Give an exact reproduction of all the lines in the listing.

The data:
::::
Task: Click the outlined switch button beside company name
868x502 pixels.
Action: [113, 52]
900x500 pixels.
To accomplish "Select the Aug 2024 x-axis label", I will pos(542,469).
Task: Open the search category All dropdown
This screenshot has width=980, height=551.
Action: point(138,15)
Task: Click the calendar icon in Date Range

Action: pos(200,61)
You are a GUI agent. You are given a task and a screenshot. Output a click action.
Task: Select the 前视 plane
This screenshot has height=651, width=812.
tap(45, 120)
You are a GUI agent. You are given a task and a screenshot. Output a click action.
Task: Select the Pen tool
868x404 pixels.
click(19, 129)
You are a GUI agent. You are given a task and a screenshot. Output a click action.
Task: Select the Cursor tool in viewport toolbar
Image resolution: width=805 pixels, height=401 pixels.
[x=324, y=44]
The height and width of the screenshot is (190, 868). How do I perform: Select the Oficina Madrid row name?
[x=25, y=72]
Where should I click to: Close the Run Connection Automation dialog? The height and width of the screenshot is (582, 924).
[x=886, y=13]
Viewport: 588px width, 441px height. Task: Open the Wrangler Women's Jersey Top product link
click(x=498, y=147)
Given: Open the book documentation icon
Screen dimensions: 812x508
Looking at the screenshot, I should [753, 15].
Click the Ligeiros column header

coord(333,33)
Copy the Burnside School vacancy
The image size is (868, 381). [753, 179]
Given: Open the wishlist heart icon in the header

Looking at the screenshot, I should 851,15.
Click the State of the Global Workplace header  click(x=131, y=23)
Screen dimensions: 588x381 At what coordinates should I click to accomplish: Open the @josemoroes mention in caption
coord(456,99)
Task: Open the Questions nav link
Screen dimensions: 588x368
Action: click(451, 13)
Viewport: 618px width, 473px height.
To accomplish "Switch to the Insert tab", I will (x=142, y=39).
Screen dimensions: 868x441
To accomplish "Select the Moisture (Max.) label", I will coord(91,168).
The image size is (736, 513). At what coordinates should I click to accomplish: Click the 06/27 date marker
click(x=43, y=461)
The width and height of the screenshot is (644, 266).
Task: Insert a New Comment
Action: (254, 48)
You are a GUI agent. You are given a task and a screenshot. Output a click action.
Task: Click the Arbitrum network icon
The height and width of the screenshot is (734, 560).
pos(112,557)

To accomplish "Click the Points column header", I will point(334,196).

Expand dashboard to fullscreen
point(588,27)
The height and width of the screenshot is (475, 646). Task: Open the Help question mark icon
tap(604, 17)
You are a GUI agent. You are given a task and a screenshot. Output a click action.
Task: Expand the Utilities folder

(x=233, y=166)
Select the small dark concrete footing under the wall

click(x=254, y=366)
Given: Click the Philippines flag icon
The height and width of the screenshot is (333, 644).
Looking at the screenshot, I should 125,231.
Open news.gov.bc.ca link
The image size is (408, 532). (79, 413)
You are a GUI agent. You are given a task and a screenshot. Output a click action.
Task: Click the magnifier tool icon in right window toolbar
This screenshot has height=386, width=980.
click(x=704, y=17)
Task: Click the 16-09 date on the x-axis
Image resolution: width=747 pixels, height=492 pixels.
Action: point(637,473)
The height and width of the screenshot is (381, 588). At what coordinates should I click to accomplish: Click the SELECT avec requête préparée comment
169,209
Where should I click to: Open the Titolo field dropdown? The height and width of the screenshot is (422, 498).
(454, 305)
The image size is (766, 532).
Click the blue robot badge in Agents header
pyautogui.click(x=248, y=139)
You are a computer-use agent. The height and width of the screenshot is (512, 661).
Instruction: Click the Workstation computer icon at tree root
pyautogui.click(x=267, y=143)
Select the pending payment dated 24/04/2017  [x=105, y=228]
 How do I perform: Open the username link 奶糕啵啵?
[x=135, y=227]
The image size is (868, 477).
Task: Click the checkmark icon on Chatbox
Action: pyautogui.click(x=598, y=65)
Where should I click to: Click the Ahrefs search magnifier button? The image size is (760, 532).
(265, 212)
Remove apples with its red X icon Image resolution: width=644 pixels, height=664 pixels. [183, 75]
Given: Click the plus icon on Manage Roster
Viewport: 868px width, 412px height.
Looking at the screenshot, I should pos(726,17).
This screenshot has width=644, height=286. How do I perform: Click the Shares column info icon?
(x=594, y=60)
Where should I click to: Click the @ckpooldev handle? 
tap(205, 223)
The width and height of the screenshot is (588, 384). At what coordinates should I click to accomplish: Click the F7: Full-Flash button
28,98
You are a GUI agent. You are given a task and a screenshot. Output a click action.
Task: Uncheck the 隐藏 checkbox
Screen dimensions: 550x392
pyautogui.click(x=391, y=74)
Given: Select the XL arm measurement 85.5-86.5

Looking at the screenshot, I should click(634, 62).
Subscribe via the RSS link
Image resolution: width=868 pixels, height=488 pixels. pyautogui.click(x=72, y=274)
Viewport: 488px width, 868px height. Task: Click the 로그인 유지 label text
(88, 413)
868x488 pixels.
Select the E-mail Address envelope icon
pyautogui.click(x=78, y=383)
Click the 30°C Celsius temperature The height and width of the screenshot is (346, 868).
::::
Reply to the task:
Task: Click the outlined switch button beside company name
868x502 pixels.
Action: [113, 52]
900x500 pixels.
To accomplish "Select the Aug 2024 x-axis label", I will pos(542,469).
Task: Open the search category All dropdown
This screenshot has width=980, height=551.
Action: point(138,15)
Task: Click the calendar icon in Date Range

Action: pos(200,61)
You are a GUI agent. You are given a task and a screenshot. Output a click action.
Task: Select the 前视 plane
This screenshot has height=651, width=812.
tap(45, 120)
You are a GUI agent. You are given a task and a screenshot. Output a click action.
Task: Select the Pen tool
868x404 pixels.
click(19, 129)
You are a GUI agent. You are given a task and a screenshot. Output a click action.
Task: Select the Cursor tool in viewport toolbar
Image resolution: width=805 pixels, height=401 pixels.
[x=324, y=44]
The height and width of the screenshot is (190, 868). How do I perform: Select the Oficina Madrid row name?
[x=25, y=72]
Where should I click to: Close the Run Connection Automation dialog? The height and width of the screenshot is (582, 924).
[x=886, y=13]
Viewport: 588px width, 441px height. Task: Open the Wrangler Women's Jersey Top product link
click(x=498, y=147)
Given: Open the book documentation icon
Screen dimensions: 812x508
Looking at the screenshot, I should [753, 15].
Click the Ligeiros column header

coord(333,33)
Copy the Burnside School vacancy
The image size is (868, 381). [753, 179]
Given: Open the wishlist heart icon in the header

Looking at the screenshot, I should 851,15.
Click the State of the Global Workplace header  click(x=131, y=23)
Screen dimensions: 588x381 At what coordinates should I click to accomplish: Open the @josemoroes mention in caption
coord(456,99)
Task: Open the Questions nav link
Screen dimensions: 588x368
Action: click(451, 13)
Viewport: 618px width, 473px height.
To accomplish "Switch to the Insert tab", I will (x=142, y=39).
Screen dimensions: 868x441
To accomplish "Select the Moisture (Max.) label", I will coord(91,168).
The image size is (736, 513). At what coordinates should I click to accomplish: Click the 06/27 date marker
click(x=43, y=461)
The width and height of the screenshot is (644, 266).
Task: Insert a New Comment
Action: (254, 48)
You are a GUI agent. You are given a task and a screenshot. Output a click action.
Task: Click the Arbitrum network icon
The height and width of the screenshot is (734, 560).
pos(112,557)

To accomplish "Click the Points column header", I will point(334,196).

Expand dashboard to fullscreen
point(588,27)
The height and width of the screenshot is (475, 646). Task: Open the Help question mark icon
tap(604, 17)
You are a GUI agent. You are given a task and a screenshot. Output a click action.
Task: Expand the Utilities folder

(x=233, y=166)
Select the small dark concrete footing under the wall

click(x=254, y=366)
Given: Click the Philippines flag icon
The height and width of the screenshot is (333, 644).
Looking at the screenshot, I should 125,231.
Open news.gov.bc.ca link
The image size is (408, 532). (79, 413)
You are a GUI agent. You are given a task and a screenshot. Output a click action.
Task: Click the magnifier tool icon in right window toolbar
This screenshot has height=386, width=980.
click(x=704, y=17)
Task: Click the 16-09 date on the x-axis
Image resolution: width=747 pixels, height=492 pixels.
Action: point(637,473)
The height and width of the screenshot is (381, 588). At what coordinates should I click to accomplish: Click the SELECT avec requête préparée comment
169,209
Where should I click to: Open the Titolo field dropdown? The height and width of the screenshot is (422, 498).
(454, 305)
The image size is (766, 532).
Click the blue robot badge in Agents header
pyautogui.click(x=248, y=139)
You are a computer-use agent. The height and width of the screenshot is (512, 661).
Instruction: Click the Workstation computer icon at tree root
pyautogui.click(x=267, y=143)
Select the pending payment dated 24/04/2017  [x=105, y=228]
 How do I perform: Open the username link 奶糕啵啵?
[x=135, y=227]
The image size is (868, 477).
Task: Click the checkmark icon on Chatbox
Action: pyautogui.click(x=598, y=65)
Where should I click to: Click the Ahrefs search magnifier button? The image size is (760, 532).
(265, 212)
Remove apples with its red X icon Image resolution: width=644 pixels, height=664 pixels. [183, 75]
Given: Click the plus icon on Manage Roster
Viewport: 868px width, 412px height.
Looking at the screenshot, I should pos(726,17).
This screenshot has width=644, height=286. How do I perform: Click the Shares column info icon?
(x=594, y=60)
Where should I click to: Click the @ckpooldev handle? 
tap(205, 223)
The width and height of the screenshot is (588, 384). At what coordinates should I click to accomplish: Click the F7: Full-Flash button
28,98
You are a GUI agent. You are given a task and a screenshot. Output a click action.
Task: Uncheck the 隐藏 checkbox
Screen dimensions: 550x392
pyautogui.click(x=391, y=74)
Given: Select the XL arm measurement 85.5-86.5

Looking at the screenshot, I should click(634, 62).
Subscribe via the RSS link
Image resolution: width=868 pixels, height=488 pixels. pyautogui.click(x=72, y=274)
Viewport: 488px width, 868px height. Task: Click the 로그인 유지 label text
(88, 413)
868x488 pixels.
Select the E-mail Address envelope icon
pyautogui.click(x=78, y=383)
Click the 30°C Celsius temperature The height and width of the screenshot is (346, 868).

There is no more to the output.